Update, 9:56 p.m.: It’s been a long day. After Sen. Joe Manchin initially refused to support the agreement Democrats had struck on unemployment insurance, he finally agreed to a deal Friday evening. It will cap federal unemployment benefits at $300 a week, cut them off in early September instead of early October, and allow only households earning less than $150,000 to get their 2020 unemployment benefits (up to $10,200) tax-free. My colleague Jim Newell has all the excruciating details. Original post below:
In a relieving display of common sense, Democrats negotiating the new coronavirus relief bill in the Senate appear to be closing in on a deal that will keep many out-of-work Americans from having to pay taxes on their jobless benefits, the possibility of which has been quietly threatening to create hardship for millions of families and and become a potential political liability for the party.
The new provision, originally proposed by Senate Majority Whip Dick Durbin of Illinois and Rep. Cindy Axne, would forgive taxes on the first $10,200 of unemployment payments people received last year.
Under the agreement, lawmakers would also keep the federal unemployment benefits at their current level of $300 per week, instead of increasing them to $400 as many Democrats had sought, and to extend them through Oct. 4, instead of cutting them off at the end of August.
Leaving benefit levels at $300 is a bow to Senate moderates such as West Virginia’s Joe Manchin, who had wanted to keep the size of the payments down; some had worried Manchin would join with Republicans in a floor vote to slice them down. However, even with the cutback, research from the University of Chicago suggests that for about half of the unemployed, the lower benefit will still be enough to cover 100 percent of what they earned while working (the $300 is paid on top of normal state benefits). Extending the payments past the end of September, meanwhile, will prevent them from expiring while Congress is out of session for the summer, which Democrats worried might create a sudden cliff where people lose aid.

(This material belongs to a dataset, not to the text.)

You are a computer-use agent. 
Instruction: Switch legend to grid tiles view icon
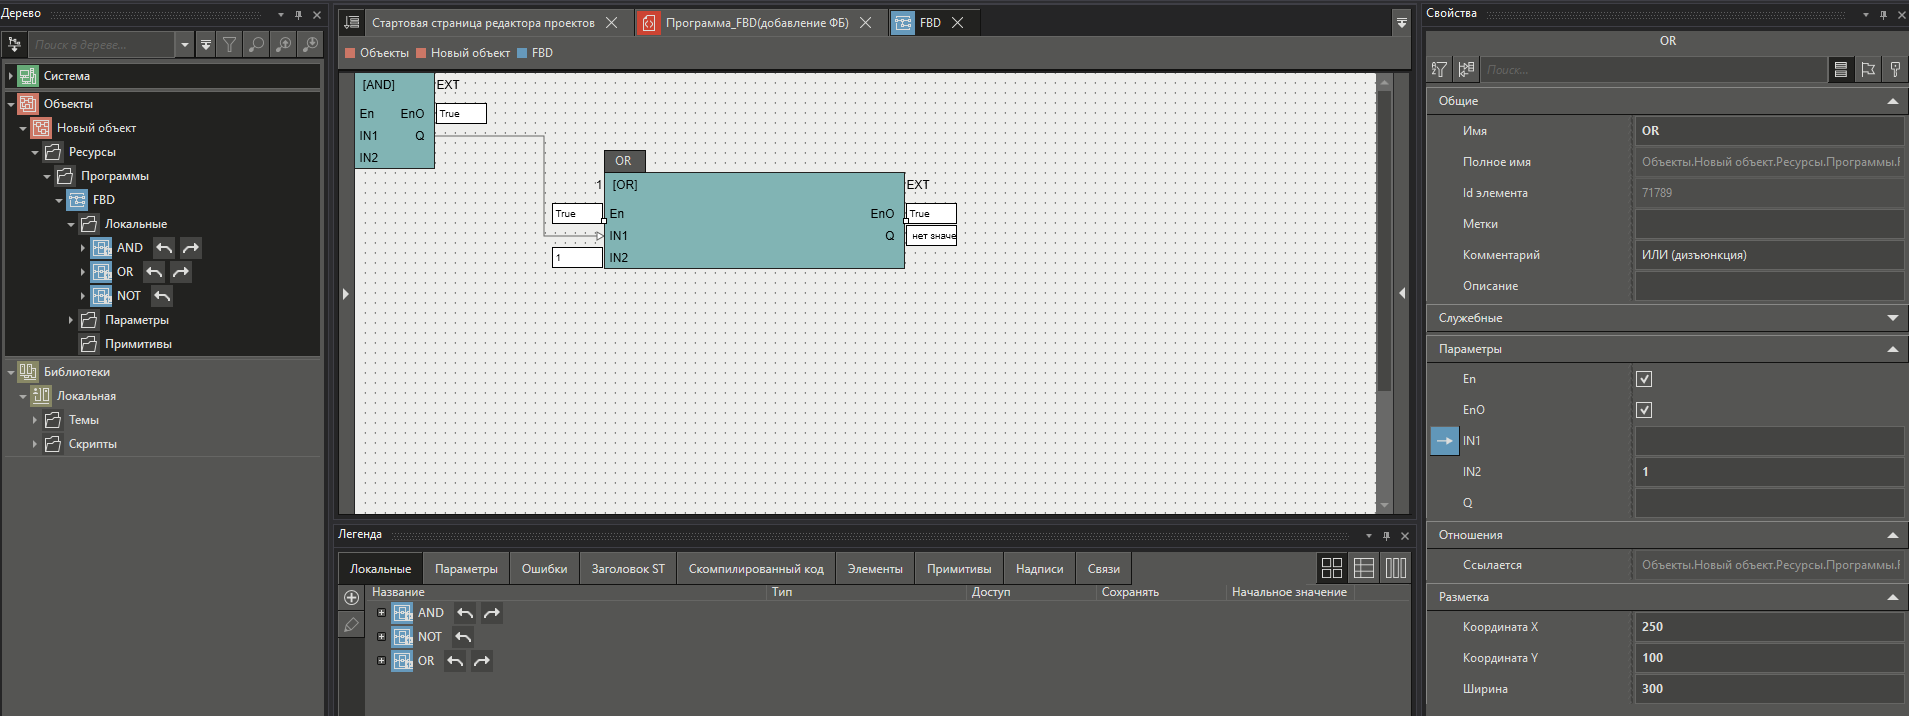1332,568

“I think we’ve made a lot of headway. We’ll have a lot to discuss with the Senate. But I’m really hopeful this can bring all sides of the debate together,” Senate Finance Committee Chairman Ron Wyden said during a floor speech on Friday. “What we’re looking at is making sure that we can get a benefit so that people can make rent and pay groceries, that we prevent that cliff. And by God, we sure as hell shouldn’t let folks who are unemployed pay taxes on those unemployment benefits that they secured in 2020.” The deal is not finalized, but senior Democratic aides I’ve spoken with seem extremely optimistic about its prospects. (UPDATE Friday March 5, 2:21 PM: Well, Joe Manchin is suddenly wavering and the fate of this agreement is now unclear. We’ll keep you posted!)

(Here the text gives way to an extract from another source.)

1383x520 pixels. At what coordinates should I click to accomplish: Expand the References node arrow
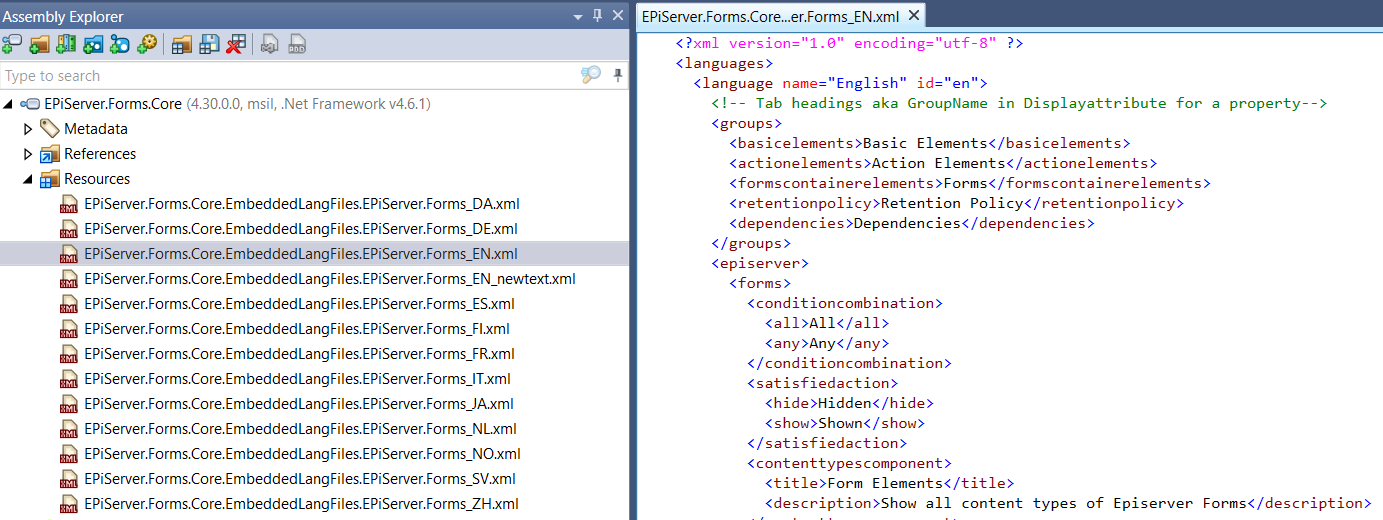click(28, 154)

Progressive lawmakers and policy analysts have been warning for months that people who lost their jobs during the pandemic could soon face surprise IRS bills potentially totaling thousands of dollars when they filed their taxes for 2020. States are technically required to offer the option of withholding tax payments on unemployment insurance, but as a report by the Century Foundation noted last month, some failed to do so for the new federal aid programs Congress created in the CARES Act last spring. Moreover, many beneficiaries either failed to realize that withholding was an option, or may have chosen not to do it because they were facing an immediate cash crunch. The think tank estimated that, as a result, just 40 percent of unemployment payments had any withholding taken out. By February, stories of families ambushed by unexpected tax bills had already begun trickling out, and created the real possibility that many hard-up families were going to see their relief checks devoured by the taxman. (The relief also applies to people who have already filed, but it may be a tiny bit of a hassle since they’ll have to submit an amended return).
This last-minute amendment will not entirely erase the issue, since it only eliminates taxes on the first $10,200 a taxpayer received. According to a press release from Durbin and Axne last month, the number was based on the extra federal unemployment benefits Congress made available in the CARES Act, which amounted to $600 per week for up to 17 weeks.

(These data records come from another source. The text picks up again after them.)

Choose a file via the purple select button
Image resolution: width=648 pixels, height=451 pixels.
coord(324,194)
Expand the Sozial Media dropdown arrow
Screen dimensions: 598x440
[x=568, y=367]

Some of the 4.1 million Americans who have been unemployed for 27 weeks or more could still face taxes on a portion of their benefits. “Including partial tax forgiveness won’t solve the whole problem,” Elizabeth Pancotti, policy director at Employ America and a co-author of the Century Foundation’s report, told me. “But it will ensure millions of Americans, many whom are still jobless, don’t have to mail their stimulus check back to the IRS, and can instead put food on the table for the families and pay the rent.” Some forgiveness, clearly, is much better than none.
This article has been updated several times, because Sen. Joe Manchin just couldn’t make up his mind.